27 October 2016

Poetry Thursday - Toad by Norman MacCaig

(via)
Toad

Stop looking like a purse. How could a purse
squeeze under the rickety door and sit,
full of satisfaction, in a man's house?

You clamber towards me on your four corners -
right hand, left foot, left hand, right foot.

I love you for being a toad,
for crawling like a Japanese wrestler,
and for not being frightened.

I put you in my purse hand, not shutting it,
and set you down outside directly under
every star.

A jewel in your head? Toad,
you've put one in mine,
a tiny radiance in a dark place.

Norman MacCaig (via)


This poem was used in a recent BBC Radio4 programme in the Natural Histories series (available as a podcast), 

The poems of Norman MacCaig (1910-1996) are known for their simplicity of languageand humour, and are greatly popular. "Always suspicious of literary and political dogma, he remained true to the lyric impulse.
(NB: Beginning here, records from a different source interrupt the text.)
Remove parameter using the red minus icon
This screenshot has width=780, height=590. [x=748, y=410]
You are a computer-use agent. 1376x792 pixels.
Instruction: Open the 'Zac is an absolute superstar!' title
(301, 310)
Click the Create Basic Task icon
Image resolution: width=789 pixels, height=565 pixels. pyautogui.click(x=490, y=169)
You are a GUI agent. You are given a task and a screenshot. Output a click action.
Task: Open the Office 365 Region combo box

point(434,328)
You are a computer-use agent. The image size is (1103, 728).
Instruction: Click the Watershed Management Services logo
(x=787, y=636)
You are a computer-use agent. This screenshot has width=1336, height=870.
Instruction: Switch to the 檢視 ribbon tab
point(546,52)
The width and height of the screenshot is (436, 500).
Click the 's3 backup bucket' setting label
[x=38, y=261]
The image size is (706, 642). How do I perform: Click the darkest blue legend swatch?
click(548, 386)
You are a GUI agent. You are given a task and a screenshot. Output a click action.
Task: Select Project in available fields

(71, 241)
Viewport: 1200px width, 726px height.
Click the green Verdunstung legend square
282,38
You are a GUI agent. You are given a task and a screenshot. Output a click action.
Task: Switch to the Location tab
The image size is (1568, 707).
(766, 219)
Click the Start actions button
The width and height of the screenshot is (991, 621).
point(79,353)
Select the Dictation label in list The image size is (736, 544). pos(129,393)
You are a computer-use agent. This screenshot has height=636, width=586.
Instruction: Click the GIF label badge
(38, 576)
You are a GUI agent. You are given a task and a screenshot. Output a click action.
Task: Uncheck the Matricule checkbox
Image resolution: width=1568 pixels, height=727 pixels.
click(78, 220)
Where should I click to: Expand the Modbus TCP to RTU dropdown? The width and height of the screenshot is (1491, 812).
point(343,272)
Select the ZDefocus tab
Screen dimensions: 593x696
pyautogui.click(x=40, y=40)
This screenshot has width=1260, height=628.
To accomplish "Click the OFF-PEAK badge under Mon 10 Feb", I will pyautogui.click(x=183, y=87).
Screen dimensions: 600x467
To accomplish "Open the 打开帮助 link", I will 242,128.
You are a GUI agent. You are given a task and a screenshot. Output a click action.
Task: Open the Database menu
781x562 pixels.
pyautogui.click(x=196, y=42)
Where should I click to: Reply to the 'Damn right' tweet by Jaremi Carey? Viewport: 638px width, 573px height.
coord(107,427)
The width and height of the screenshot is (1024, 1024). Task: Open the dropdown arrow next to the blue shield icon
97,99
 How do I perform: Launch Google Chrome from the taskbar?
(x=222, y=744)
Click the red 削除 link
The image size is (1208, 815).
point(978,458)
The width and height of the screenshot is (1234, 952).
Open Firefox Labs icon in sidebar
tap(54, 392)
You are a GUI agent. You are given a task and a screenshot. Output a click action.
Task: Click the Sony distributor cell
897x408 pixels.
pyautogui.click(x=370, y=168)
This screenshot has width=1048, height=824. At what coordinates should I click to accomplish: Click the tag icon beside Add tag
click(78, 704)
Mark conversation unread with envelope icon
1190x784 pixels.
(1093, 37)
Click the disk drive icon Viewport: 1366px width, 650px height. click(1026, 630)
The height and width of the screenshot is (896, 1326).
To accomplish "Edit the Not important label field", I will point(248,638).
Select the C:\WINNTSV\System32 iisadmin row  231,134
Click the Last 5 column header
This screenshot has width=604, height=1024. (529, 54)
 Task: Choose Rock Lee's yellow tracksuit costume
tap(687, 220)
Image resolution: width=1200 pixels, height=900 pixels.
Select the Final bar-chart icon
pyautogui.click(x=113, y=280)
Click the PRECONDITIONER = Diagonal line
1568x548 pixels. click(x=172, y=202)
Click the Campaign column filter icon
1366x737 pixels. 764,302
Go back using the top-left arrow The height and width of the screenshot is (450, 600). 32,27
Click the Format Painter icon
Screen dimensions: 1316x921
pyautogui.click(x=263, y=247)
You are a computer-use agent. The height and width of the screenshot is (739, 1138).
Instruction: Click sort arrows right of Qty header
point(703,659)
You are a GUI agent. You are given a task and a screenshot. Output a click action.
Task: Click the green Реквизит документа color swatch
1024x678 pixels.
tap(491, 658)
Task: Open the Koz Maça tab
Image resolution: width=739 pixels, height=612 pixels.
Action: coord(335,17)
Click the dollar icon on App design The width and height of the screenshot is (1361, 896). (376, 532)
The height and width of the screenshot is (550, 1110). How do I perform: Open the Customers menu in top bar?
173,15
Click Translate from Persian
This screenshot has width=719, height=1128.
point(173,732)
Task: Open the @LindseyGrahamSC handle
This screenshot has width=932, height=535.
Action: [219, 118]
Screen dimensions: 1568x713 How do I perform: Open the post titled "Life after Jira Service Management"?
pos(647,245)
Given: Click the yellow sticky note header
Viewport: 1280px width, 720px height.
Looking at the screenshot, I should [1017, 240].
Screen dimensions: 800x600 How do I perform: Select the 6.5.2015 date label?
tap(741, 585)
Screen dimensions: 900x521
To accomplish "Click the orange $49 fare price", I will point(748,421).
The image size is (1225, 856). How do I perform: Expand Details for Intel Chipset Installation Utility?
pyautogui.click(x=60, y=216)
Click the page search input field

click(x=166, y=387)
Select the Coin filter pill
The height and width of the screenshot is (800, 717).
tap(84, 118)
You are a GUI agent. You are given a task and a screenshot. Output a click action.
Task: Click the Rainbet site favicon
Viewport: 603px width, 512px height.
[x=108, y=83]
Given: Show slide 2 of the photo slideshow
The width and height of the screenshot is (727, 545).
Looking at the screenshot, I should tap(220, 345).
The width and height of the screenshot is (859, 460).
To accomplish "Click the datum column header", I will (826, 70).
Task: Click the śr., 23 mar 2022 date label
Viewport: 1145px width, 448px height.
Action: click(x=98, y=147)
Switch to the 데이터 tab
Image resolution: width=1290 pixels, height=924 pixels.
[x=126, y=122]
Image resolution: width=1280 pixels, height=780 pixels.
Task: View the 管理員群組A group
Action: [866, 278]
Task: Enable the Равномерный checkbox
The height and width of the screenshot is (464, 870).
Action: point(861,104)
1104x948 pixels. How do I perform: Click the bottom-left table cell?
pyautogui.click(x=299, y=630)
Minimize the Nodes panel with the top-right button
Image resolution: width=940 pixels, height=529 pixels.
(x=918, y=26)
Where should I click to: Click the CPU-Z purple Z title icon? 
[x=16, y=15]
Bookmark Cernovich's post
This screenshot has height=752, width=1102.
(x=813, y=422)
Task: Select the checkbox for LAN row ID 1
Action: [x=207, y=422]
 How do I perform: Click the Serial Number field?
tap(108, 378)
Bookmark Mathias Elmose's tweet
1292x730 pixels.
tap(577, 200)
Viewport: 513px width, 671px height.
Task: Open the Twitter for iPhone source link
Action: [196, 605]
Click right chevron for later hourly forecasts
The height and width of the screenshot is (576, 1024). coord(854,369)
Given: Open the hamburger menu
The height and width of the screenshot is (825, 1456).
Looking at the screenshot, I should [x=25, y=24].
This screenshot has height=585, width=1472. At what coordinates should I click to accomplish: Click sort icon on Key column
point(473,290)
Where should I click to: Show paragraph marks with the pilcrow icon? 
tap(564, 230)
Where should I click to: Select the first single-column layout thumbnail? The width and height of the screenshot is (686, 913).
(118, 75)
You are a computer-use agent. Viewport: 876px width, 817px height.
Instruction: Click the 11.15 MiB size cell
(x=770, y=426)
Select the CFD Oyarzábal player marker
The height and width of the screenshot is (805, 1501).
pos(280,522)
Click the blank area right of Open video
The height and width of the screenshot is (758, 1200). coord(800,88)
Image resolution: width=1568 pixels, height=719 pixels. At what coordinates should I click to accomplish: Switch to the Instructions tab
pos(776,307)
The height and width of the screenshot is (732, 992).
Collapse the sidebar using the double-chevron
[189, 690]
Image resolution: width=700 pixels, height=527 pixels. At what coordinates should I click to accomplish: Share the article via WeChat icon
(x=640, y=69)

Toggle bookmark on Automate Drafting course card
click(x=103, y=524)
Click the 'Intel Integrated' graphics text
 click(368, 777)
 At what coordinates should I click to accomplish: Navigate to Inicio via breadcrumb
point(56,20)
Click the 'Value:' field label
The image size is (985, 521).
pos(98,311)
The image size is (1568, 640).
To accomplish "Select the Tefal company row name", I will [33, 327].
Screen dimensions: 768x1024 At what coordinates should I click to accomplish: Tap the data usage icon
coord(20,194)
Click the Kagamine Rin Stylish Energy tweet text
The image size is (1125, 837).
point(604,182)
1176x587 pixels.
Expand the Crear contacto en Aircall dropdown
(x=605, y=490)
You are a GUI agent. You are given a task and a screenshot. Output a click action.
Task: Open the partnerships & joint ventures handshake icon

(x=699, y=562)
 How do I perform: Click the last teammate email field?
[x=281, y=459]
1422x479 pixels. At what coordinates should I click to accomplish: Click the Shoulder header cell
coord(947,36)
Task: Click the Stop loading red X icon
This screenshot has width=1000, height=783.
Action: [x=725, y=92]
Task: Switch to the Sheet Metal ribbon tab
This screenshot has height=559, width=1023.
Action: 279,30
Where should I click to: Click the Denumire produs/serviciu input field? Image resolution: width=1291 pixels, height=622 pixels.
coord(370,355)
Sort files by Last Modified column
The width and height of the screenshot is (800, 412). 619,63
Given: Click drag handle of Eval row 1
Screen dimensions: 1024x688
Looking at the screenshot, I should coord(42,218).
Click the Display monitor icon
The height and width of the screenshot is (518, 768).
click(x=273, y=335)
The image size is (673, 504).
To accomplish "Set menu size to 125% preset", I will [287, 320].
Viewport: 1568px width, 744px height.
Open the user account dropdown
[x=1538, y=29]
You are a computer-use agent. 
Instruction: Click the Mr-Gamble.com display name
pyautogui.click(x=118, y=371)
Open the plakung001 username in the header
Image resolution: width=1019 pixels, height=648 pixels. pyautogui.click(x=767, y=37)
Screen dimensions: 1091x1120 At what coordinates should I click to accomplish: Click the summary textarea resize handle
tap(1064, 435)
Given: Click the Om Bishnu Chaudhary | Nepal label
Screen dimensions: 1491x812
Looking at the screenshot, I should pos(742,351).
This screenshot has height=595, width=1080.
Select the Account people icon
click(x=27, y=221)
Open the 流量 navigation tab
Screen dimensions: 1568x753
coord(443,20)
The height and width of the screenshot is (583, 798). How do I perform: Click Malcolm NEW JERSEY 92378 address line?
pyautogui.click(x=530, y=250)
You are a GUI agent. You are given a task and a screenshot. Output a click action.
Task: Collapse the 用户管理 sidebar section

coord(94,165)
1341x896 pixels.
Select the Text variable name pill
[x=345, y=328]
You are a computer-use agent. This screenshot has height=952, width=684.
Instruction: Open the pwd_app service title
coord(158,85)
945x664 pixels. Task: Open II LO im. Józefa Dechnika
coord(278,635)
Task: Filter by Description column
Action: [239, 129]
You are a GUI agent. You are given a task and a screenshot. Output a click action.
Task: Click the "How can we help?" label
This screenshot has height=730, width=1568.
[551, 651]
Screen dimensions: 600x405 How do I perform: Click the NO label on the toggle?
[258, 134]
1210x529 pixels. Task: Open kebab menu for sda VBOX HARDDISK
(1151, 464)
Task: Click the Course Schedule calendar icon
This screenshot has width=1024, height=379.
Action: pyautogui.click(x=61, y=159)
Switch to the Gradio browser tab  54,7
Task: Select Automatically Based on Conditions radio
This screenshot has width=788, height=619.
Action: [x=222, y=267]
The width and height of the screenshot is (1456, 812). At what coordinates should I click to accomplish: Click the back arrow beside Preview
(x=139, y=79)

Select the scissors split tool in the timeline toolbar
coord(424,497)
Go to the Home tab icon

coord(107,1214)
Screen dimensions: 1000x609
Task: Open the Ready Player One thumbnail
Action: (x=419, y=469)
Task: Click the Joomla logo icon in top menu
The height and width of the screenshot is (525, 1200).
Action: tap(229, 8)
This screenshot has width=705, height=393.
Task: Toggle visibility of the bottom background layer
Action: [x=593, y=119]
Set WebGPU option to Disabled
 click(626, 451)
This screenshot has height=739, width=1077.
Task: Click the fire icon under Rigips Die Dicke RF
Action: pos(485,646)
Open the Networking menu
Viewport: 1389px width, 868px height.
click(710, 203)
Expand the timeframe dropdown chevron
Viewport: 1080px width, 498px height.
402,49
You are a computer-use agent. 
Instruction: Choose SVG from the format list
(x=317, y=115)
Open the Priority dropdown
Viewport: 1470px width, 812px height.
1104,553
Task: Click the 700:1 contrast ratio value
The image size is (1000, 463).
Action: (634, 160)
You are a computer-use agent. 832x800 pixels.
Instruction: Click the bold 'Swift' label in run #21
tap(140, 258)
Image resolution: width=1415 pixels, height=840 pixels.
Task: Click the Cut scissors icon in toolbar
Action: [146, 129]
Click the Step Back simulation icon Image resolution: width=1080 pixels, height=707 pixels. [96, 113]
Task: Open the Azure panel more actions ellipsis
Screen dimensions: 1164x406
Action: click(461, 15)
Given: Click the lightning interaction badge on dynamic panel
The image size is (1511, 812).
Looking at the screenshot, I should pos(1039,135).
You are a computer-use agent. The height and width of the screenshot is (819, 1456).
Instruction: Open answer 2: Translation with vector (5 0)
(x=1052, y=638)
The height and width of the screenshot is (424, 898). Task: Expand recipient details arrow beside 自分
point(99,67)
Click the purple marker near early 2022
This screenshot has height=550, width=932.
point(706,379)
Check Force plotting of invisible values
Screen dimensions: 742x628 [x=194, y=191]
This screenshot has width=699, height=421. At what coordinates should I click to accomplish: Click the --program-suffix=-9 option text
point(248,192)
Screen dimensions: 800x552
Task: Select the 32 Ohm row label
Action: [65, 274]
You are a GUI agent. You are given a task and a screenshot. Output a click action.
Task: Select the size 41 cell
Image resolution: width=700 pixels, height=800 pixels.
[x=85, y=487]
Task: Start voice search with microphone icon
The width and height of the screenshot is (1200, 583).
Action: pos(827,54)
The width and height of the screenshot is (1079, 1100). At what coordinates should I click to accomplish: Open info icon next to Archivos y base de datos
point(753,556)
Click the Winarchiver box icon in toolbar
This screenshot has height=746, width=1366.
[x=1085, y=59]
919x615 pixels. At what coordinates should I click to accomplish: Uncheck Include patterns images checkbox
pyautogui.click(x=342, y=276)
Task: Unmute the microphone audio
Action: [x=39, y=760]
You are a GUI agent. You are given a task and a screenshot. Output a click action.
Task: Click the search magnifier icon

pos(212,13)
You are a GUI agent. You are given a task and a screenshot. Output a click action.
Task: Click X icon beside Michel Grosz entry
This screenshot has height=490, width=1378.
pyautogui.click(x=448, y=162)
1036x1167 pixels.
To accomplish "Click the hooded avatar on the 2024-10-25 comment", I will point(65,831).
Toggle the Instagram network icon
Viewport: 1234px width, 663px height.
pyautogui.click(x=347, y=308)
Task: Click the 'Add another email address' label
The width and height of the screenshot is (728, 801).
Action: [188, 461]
Whether writing about people, animals and places either in his beloved Assynt in the west Highlands (his mother’s ancestral country) or the city of Edinburgh (where he lived all his life), he combined ‘precise observation with creative wit’. "

4 comments:

Olga Norris said...

Thanks for jogging my memory. Norman MacCaig was involved with Edinburgh University when I was there.
Thanks also for the particular poem: the toad which likes to live in my greenhouse has been hiding recently, and I must remember to look out when I have a grand clear out soon.

Patricia said...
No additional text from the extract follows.